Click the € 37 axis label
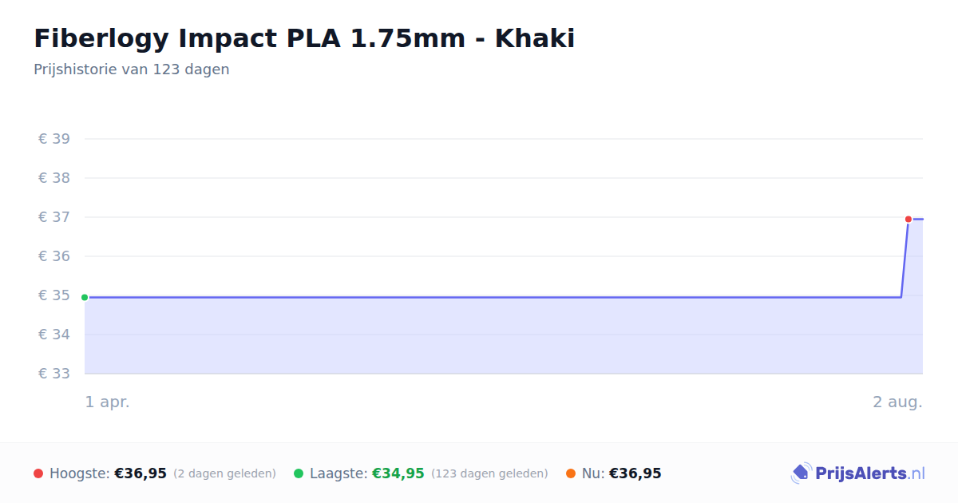The height and width of the screenshot is (503, 958). 54,217
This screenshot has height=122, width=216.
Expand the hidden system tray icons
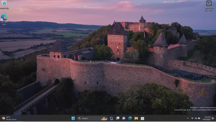coord(188,118)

REQUIRED WORK ▸ Put the lines from the one containing "This screenshot has height=122, width=216." through the end of the lines above, both included, into a Markdown table with the columns Number and Content, skipping blank lines. Leave the pictures out.

COMPLETE RESPONSE ▸
| Number | Content |
|---|---|
| 1 | This screenshot has height=122, width=216. |
| 2 | Expand the hidden system tray icons |
| 3 | coord(188,118) |